═══ Source material ═══
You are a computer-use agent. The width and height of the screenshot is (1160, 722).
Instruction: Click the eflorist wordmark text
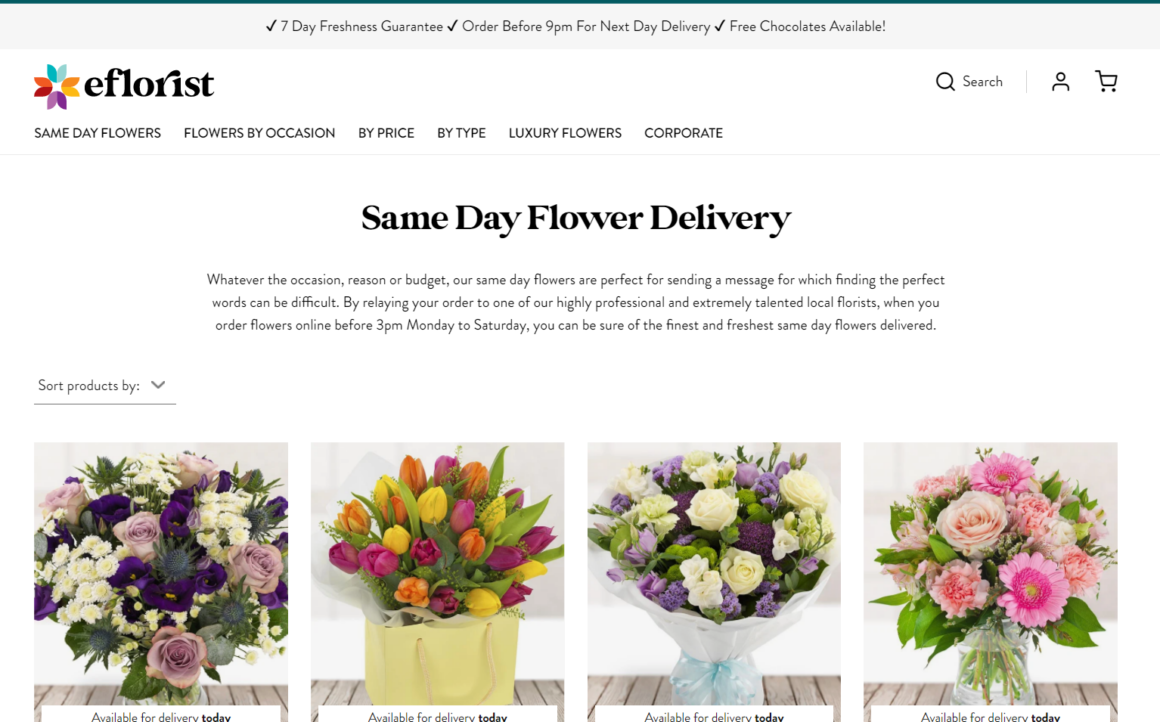(x=149, y=84)
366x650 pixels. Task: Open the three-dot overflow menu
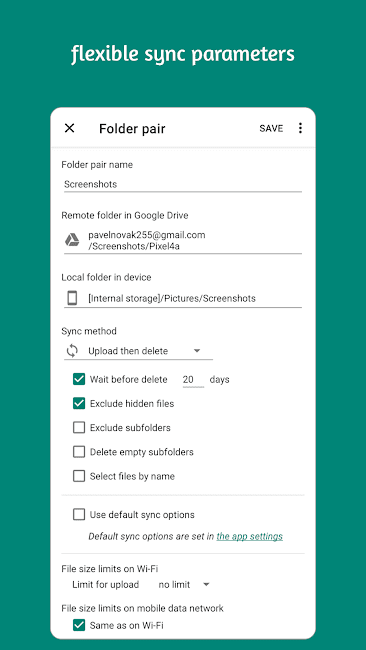coord(300,128)
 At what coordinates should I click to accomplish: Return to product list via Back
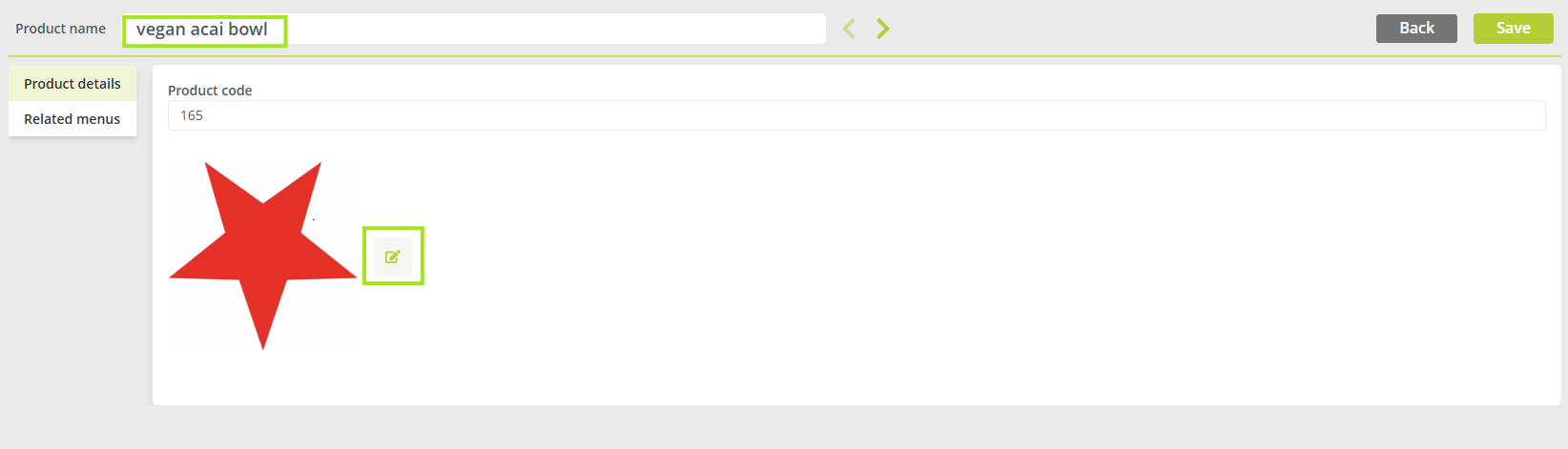click(1416, 29)
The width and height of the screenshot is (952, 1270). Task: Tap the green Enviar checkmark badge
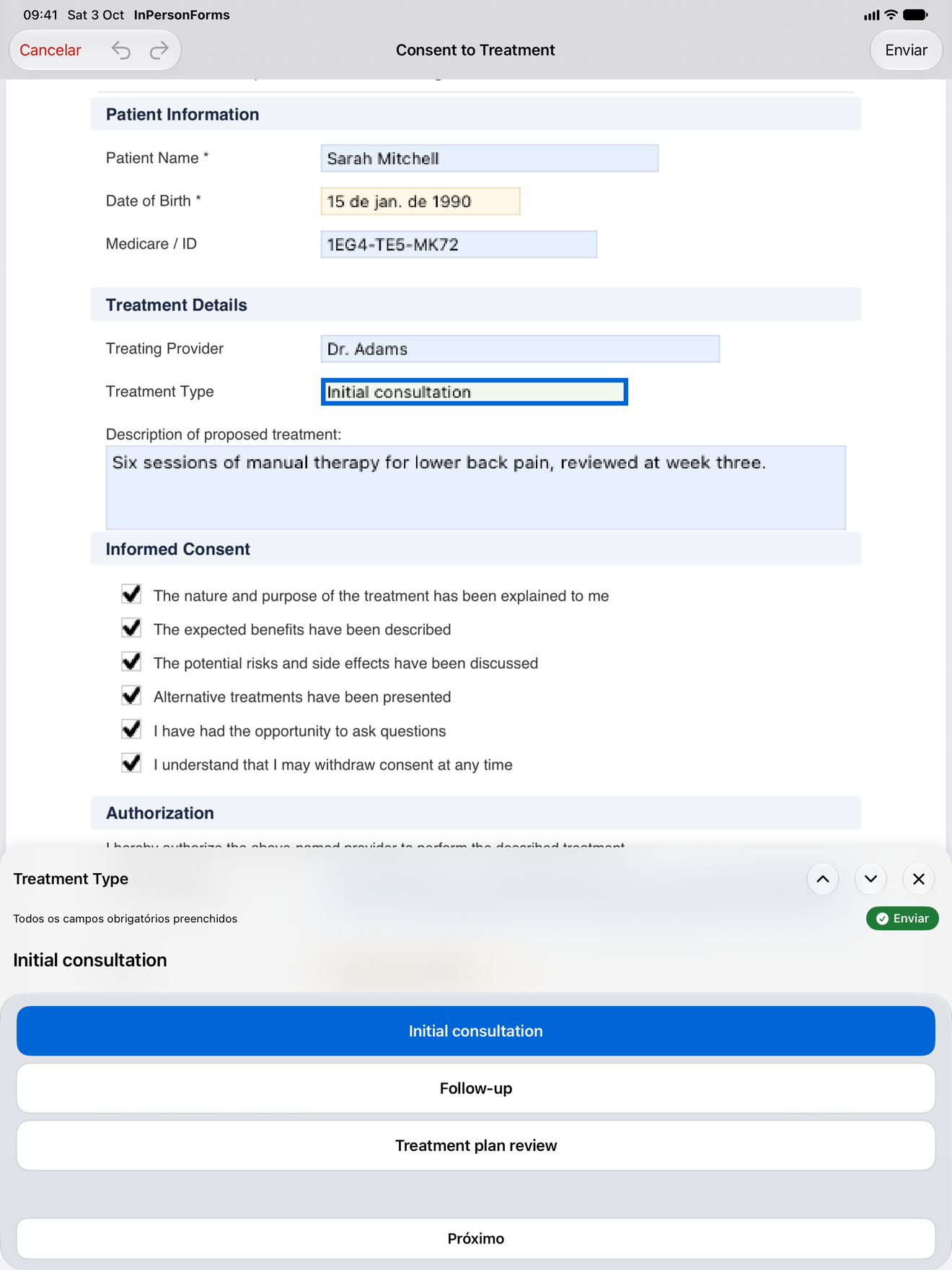902,919
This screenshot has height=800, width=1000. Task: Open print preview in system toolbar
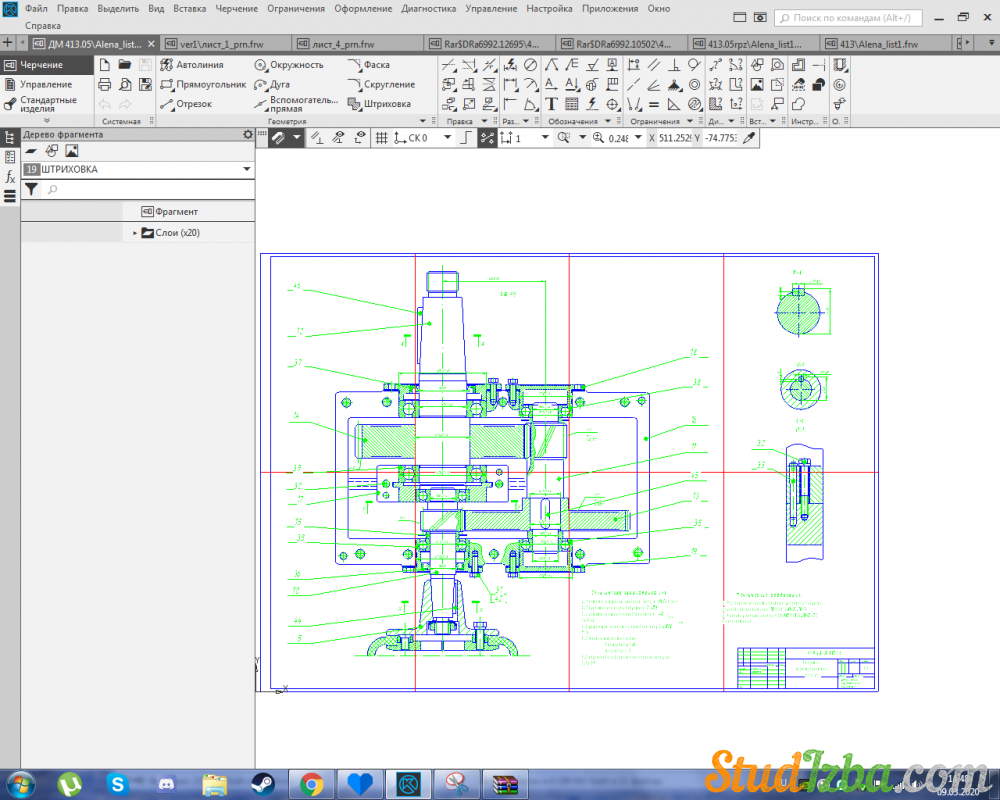125,85
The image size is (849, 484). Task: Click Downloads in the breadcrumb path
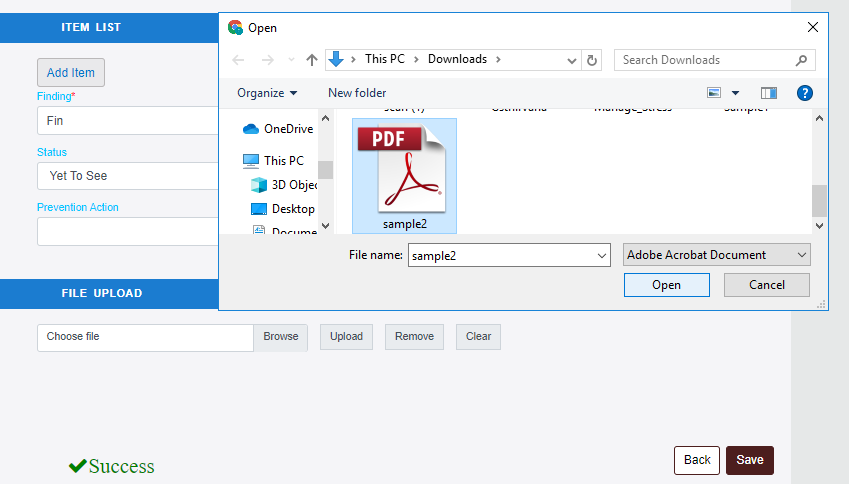pyautogui.click(x=457, y=59)
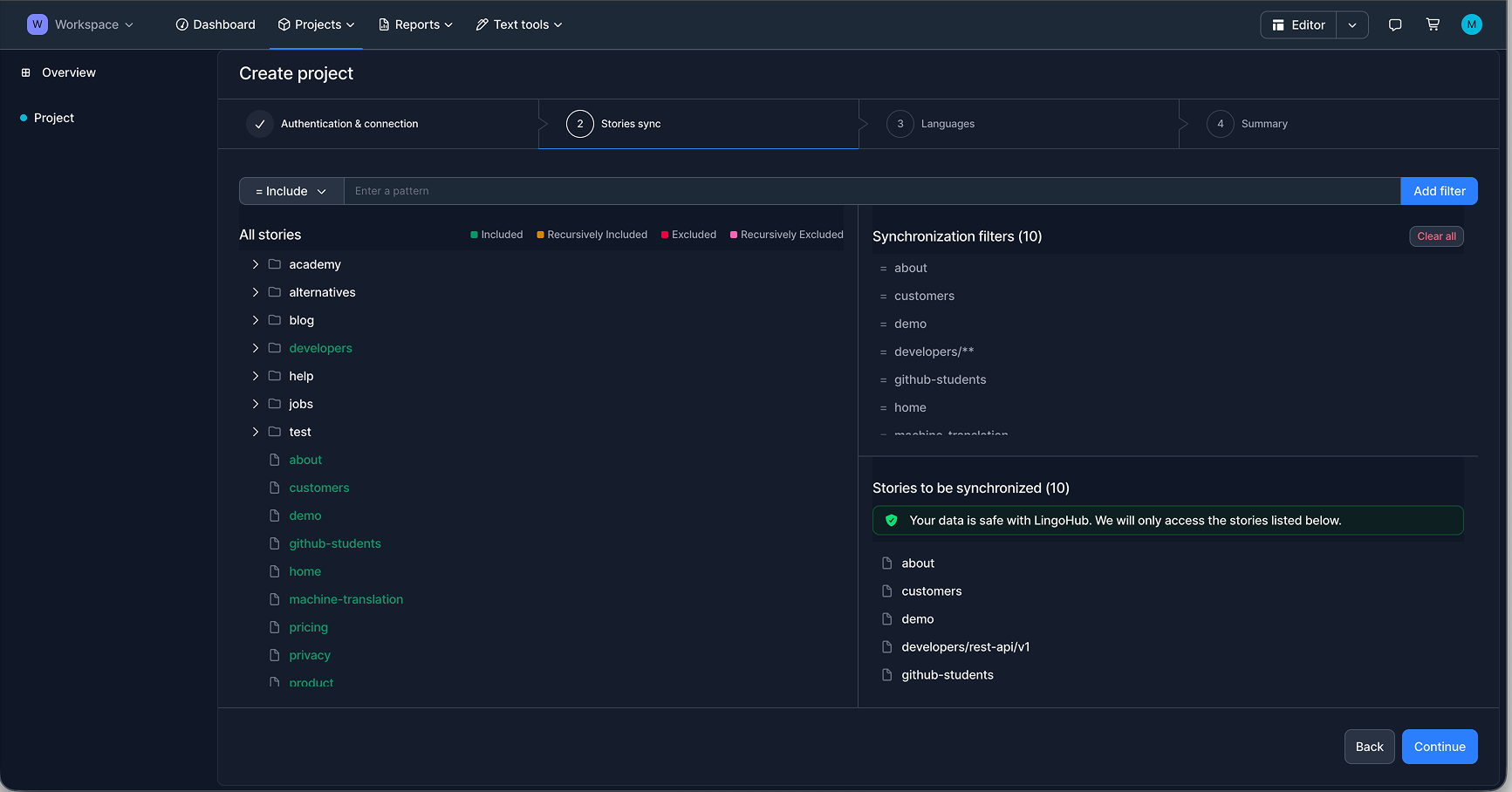Click the Add filter button
Image resolution: width=1512 pixels, height=792 pixels.
coord(1439,191)
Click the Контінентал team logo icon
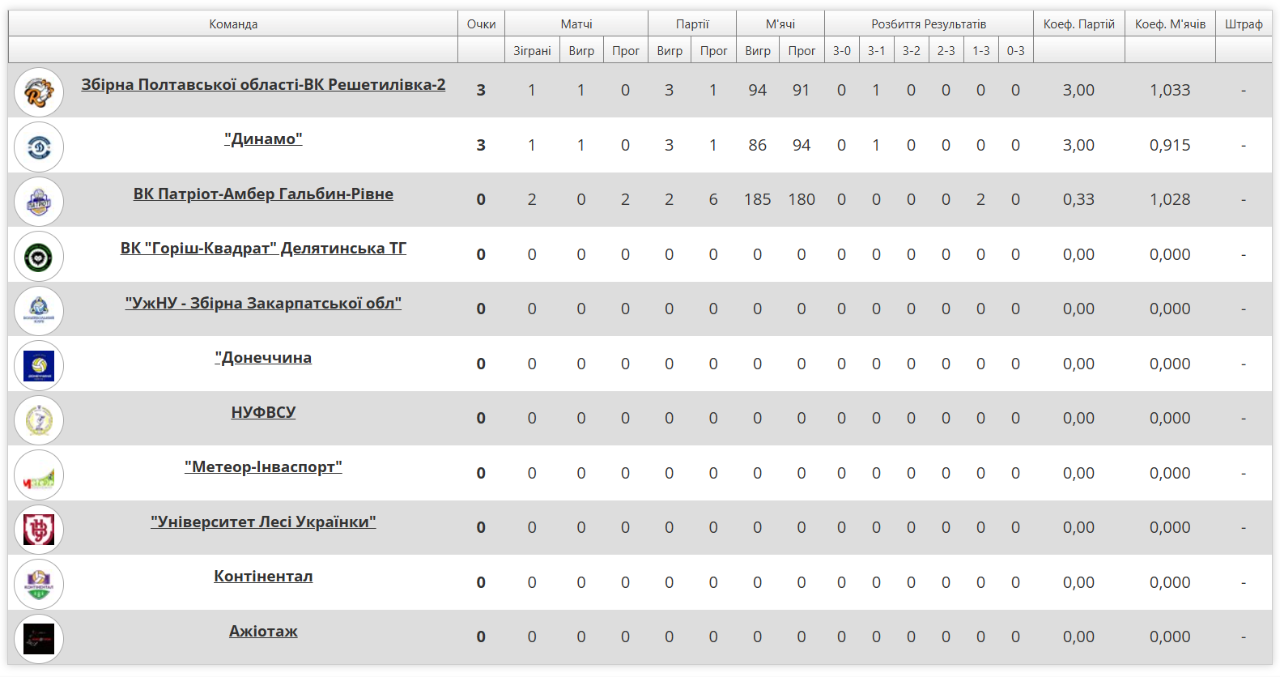1280x677 pixels. tap(39, 583)
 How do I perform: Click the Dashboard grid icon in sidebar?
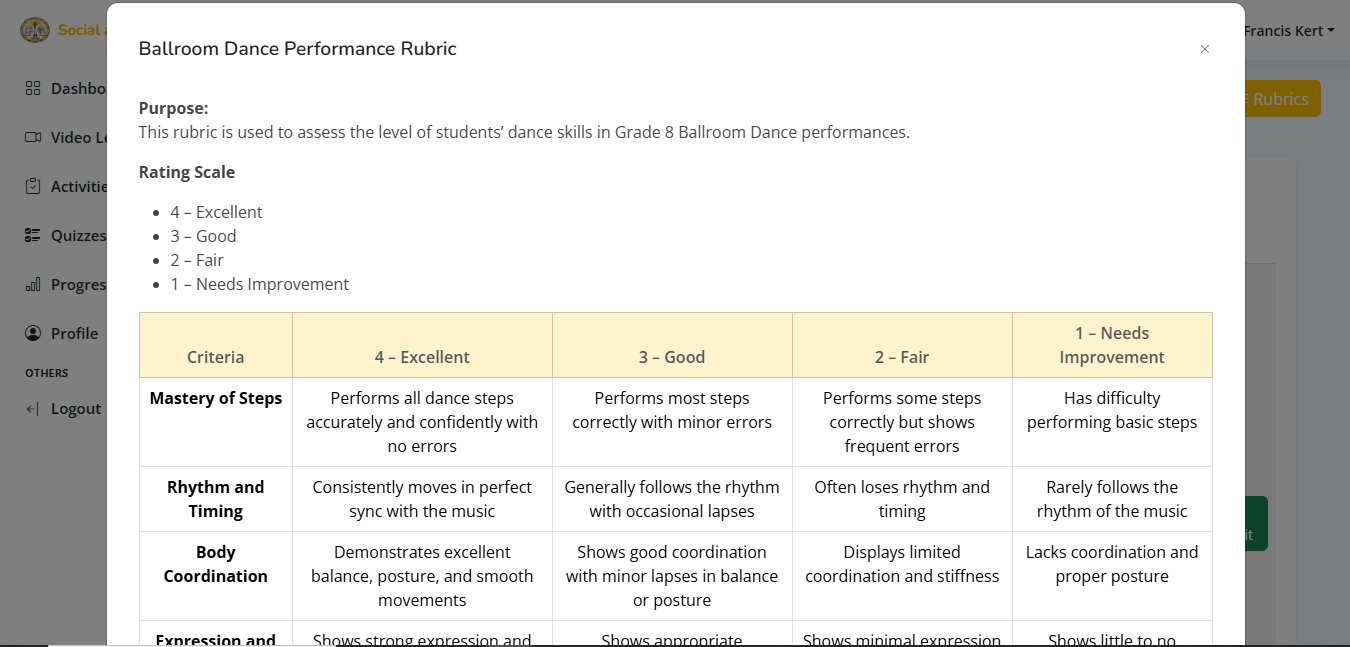[33, 89]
═══
Retype all the data exactly; skip the pictures.

Reply.
You are a computer-use agent. The width and height of the screenshot is (1160, 722).
Instruction: Click the eflorist wordmark text
(x=149, y=84)
366x650 pixels. Task: Open the three-dot overflow menu
coord(300,128)
 At what coordinates should I click to accomplish: Return to product list via Back
click(1416, 29)
The width and height of the screenshot is (952, 1270). Task: Tap the green Enviar checkmark badge
902,919
This screenshot has height=800, width=1000. Task: Open print preview in system toolbar
125,85
The image size is (849, 484). Task: Click Downloads in the breadcrumb path
pyautogui.click(x=457, y=59)
Click the Add filter button
Image resolution: width=1512 pixels, height=792 pixels.
coord(1439,191)
Click the Контінентал team logo icon
1280x677 pixels. tap(39, 583)
 How do I perform: Click the Dashboard grid icon in sidebar?
[33, 89]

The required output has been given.